During the longest government shutdown in the US history, many industries were affected, but maybe none more than data science.
[UPDATE 1/28/19 The US Government Shutdown has ended, and online databases have been restored. The following article documents how the Dec 2018- Jan 2019 shutdown affected data science pursuits as federally funded resources were unavailable.]
In the fourth week of the longest shutdown in US history, the impact of suspended services is hitting more than just federal employees. Data scientists across the world have depended on public databases fueled by US federal funding and research. With the loss of funding to all services deemed non-essential, the productivity of data science research may also be threatened.
Public databases are dropping like flies – literally.
Although this is by no means the first shutdown rodeo for US agencies, by being the longest it is testing the limits of how long certain services can ‘take care of themselves.’ Unfortunately, it seems that publicly available data sets, even those which should be automatically reporting independently collected data, don’t last much longer than a common housefly.
Data.gov, the federal government’s central catalog for open data sets, went offline sometime during the morning of January 9th. All visits to a data.gov/ address now redirect to a message explaining how their services will be unavailable until further notice. The landing page also links to a JSONL file with a monthly snapshot of the Data.gov metadata.
Captured from https://data.gov on 1/14/2019
While it may be the largest, Data.gov is not the only source of data sets to go down in the past weeks. While the websites for research services such as the National Oceanic and Atmospheric Administration (NOAA), the US Census Bureau, and the US Geological Survey remain up, they warn users that their databases are not being updated and may not display accurate information. In other cases, trying to access specific data sets, such as NOAA’s Drought Risks prediction data, will redirect yet again to a shutdown message.

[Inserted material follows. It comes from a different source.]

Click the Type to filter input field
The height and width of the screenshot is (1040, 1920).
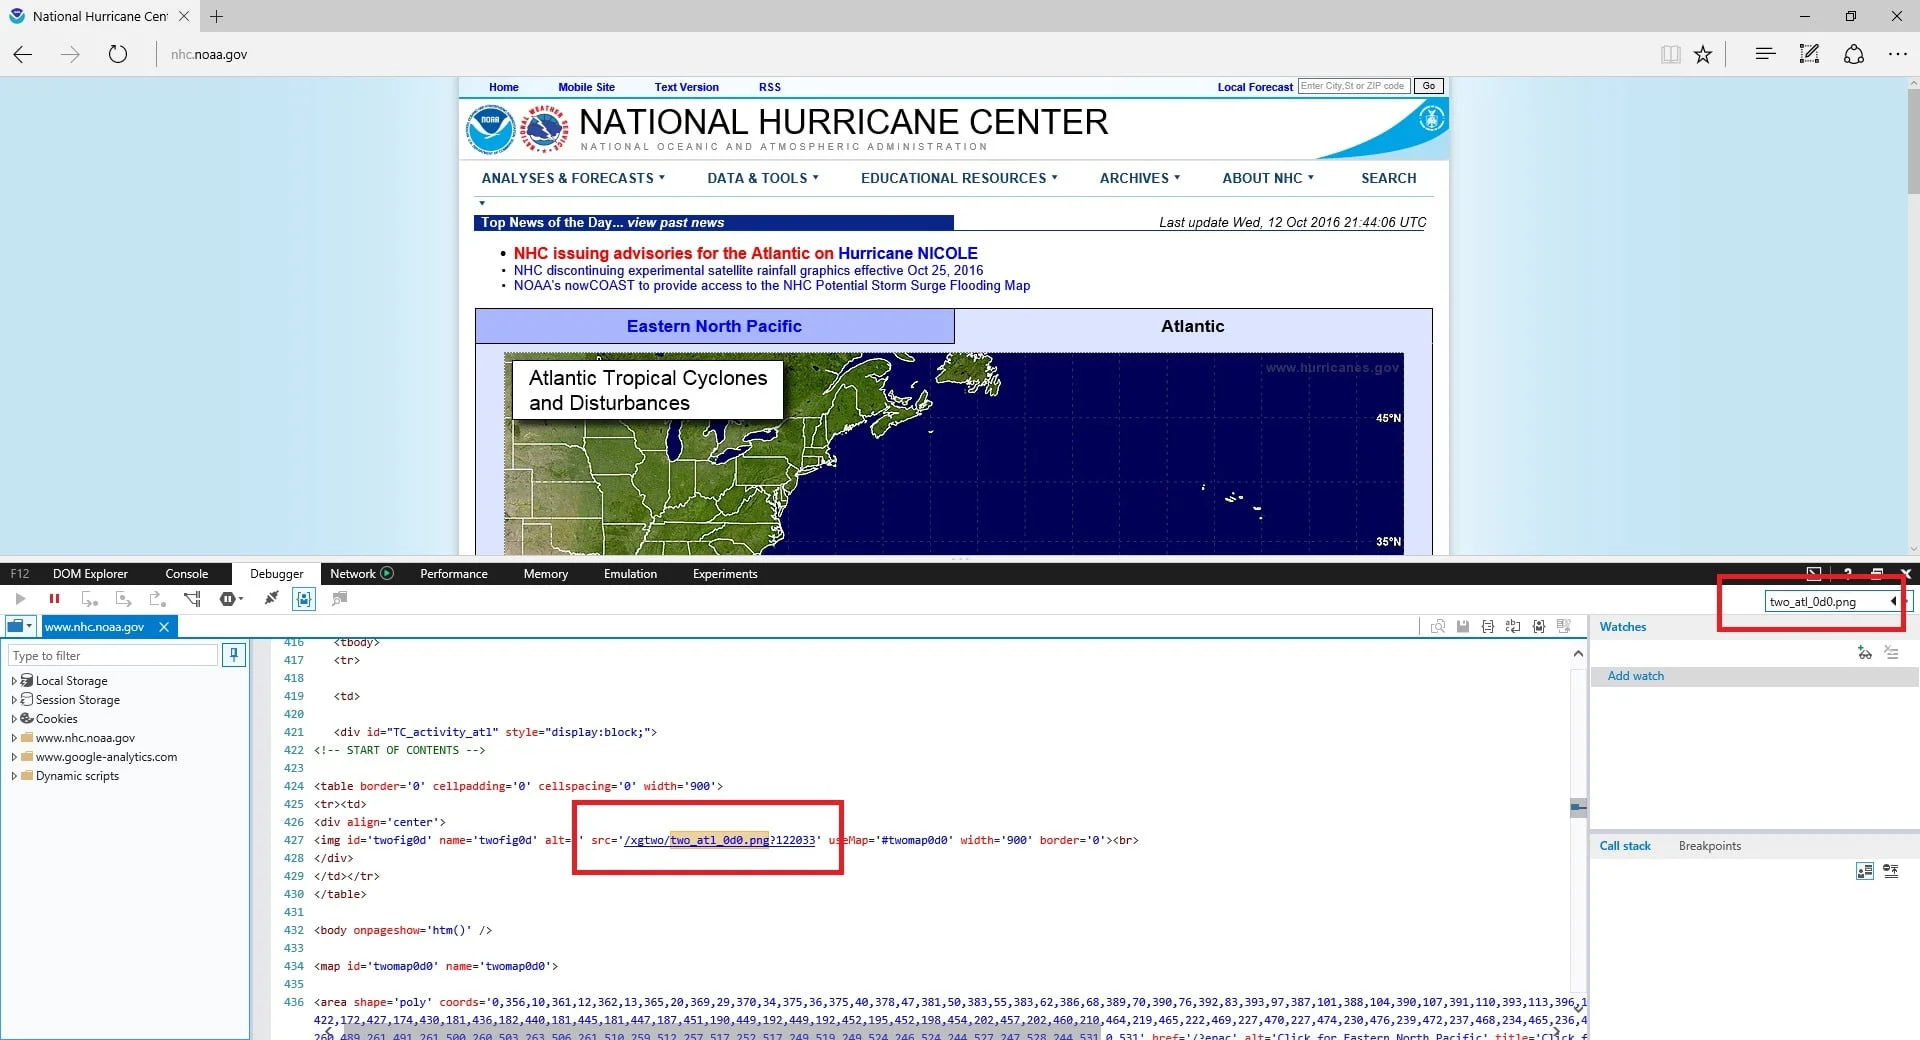tap(112, 656)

Captured from https://governmentshutdown.noaa.gov/ on 1/14/2019
An article from Pew Research is keeping track of several databases that have been affected by the shutdown thus far. The trend seems to be that while certain branches are deemed generally essential, such as the Justice Department, their corresponding statistics or research divisions have been suspended. Others report that they have a limited time frame of remaining “carryover funding” for operations such as planning the 2020 census count.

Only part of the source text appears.